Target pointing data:
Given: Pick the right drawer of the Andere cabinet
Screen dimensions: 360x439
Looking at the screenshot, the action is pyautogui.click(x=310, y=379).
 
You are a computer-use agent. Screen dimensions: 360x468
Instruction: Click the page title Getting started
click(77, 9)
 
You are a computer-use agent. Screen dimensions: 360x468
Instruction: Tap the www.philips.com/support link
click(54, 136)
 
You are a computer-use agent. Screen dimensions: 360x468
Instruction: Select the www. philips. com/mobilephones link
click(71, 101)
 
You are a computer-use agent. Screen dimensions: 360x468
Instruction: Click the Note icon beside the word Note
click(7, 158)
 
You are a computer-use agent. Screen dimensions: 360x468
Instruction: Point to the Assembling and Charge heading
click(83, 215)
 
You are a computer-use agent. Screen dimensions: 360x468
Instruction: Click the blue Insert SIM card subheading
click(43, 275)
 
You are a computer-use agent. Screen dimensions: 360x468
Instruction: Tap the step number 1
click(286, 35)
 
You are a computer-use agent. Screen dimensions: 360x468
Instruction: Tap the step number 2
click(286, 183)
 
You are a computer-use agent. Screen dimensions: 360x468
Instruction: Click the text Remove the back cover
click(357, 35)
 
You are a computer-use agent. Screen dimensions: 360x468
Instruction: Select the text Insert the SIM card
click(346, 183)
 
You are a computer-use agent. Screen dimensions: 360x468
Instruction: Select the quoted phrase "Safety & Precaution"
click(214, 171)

# DIRECTIVE
Transcribe all of the records above word for word, leaving every character unchanged.

# ANSWER
Given: Pick the right drawer of the Andere cabinet
Screen dimensions: 360x439
Looking at the screenshot, the action is pyautogui.click(x=310, y=379).
 
You are a computer-use agent. Screen dimensions: 360x468
Instruction: Click the page title Getting started
click(77, 9)
 
You are a computer-use agent. Screen dimensions: 360x468
Instruction: Tap the www.philips.com/support link
click(54, 136)
 
You are a computer-use agent. Screen dimensions: 360x468
Instruction: Select the www. philips. com/mobilephones link
click(71, 101)
 
You are a computer-use agent. Screen dimensions: 360x468
Instruction: Click the Note icon beside the word Note
click(7, 158)
 
You are a computer-use agent. Screen dimensions: 360x468
Instruction: Point to the Assembling and Charge heading
click(83, 215)
 
You are a computer-use agent. Screen dimensions: 360x468
Instruction: Click the blue Insert SIM card subheading
click(43, 275)
 
You are a computer-use agent. Screen dimensions: 360x468
Instruction: Tap the step number 1
click(286, 35)
 
You are a computer-use agent. Screen dimensions: 360x468
Instruction: Tap the step number 2
click(286, 183)
 
You are a computer-use agent. Screen dimensions: 360x468
Instruction: Click the text Remove the back cover
click(357, 35)
 
You are a computer-use agent. Screen dimensions: 360x468
Instruction: Select the text Insert the SIM card
click(346, 183)
 
You are a computer-use agent. Screen dimensions: 360x468
Instruction: Select the quoted phrase "Safety & Precaution"
click(214, 171)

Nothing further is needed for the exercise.